O que fazer:
(1) Liste os pares de opostos entre os quais Adrian Chase transita, segundo o trecho sobre o Vigilante.
(2) Estenda o trecho sobre o Vigilante, começando logo depois da última frase apresentada.

Ele se popularizou nos gibis como uma espécie de Frank Castle da DC – mas com a sua participação hilária na série do Pacificador, o sujeito ganhou outra divertida roupagem

Por THIAGO CARDIM

Entre os personagens mais fascinantes da série do Pacificador (e, acreditem, são muitos, hahahaha) dá pra dizer que nenhum desperta um misto de curiosidade e desconforto maior do que Adrian Chase, o Vigilante. O sujeito, que nutre uma amizade quase obsessiva pelo protagonista da série, transita entre herói e psicopata, parceiro e antagonista, sombra e reflexo do próprio Christopher Smith.

E como se trata, DE LONGE, do personagem favorito deste que vos escreve e vos edita, pois então resolvemos contar um pouco mais a respeito dele. Quem é esse personagem nos quadrinhos? Quais versões já existiram, e como ele chegou à adaptação da série da HBO Max? Colem com a gente pra mergulhar um pouco mais fundo nessa figura minimamente complexa.

Material:
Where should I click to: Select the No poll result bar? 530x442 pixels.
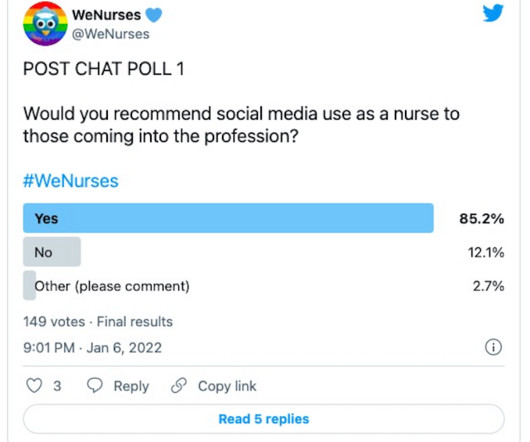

Respostas:
(1)
- herói e psicopata
- parceiro e antagonista
- sombra e reflexo do próprio Christopher Smith

(2)
Origem nos quadrinhos: quando e por quem foi criado o Vigilante?

Talvez isso te surpreenda, mas o codinome Vigilante não pertence originalmente a Adrian Chase: na real, ele faz parte de uma linhagem de portadores da alcunha dentro da DC. A identidade “Vigilante” foi usada pela primeira vez por Greg Saunders, personagem de faroeste que estreou em Action Comics #42 (novembro de 1941). Sim, sim, a criação da dupla Mort Weisinger e Mort Meskin deu a cara rigorosamente na mesma revista na qual surgiu o Superman!

Neto de um combatente nativo americano e filho de um xerife do Wyoming, Saunders, ainda jovem, mudou-se para o leste, para Nova York, e tornou-se cantor country. Mas acabou retornando para casa após a morte do pai, levando à justiça a gangue de bandidos que o matou. O herói fez parte dos chamados Sete Soldados da Vitória, um dos primeiros grupos de super-heróis, sendo inclusive “revivido” durante a Era de Bronze – quando o time foi reincorporado à cronologia oficial da DC nas páginas do gibi da Liga da Justiça. Chegou, obviamente, a aparecer até mesmo na popular “metassérie” da lendária equipe de heróis escrita por Grant Morrison entre os anos de 2005 e 2006.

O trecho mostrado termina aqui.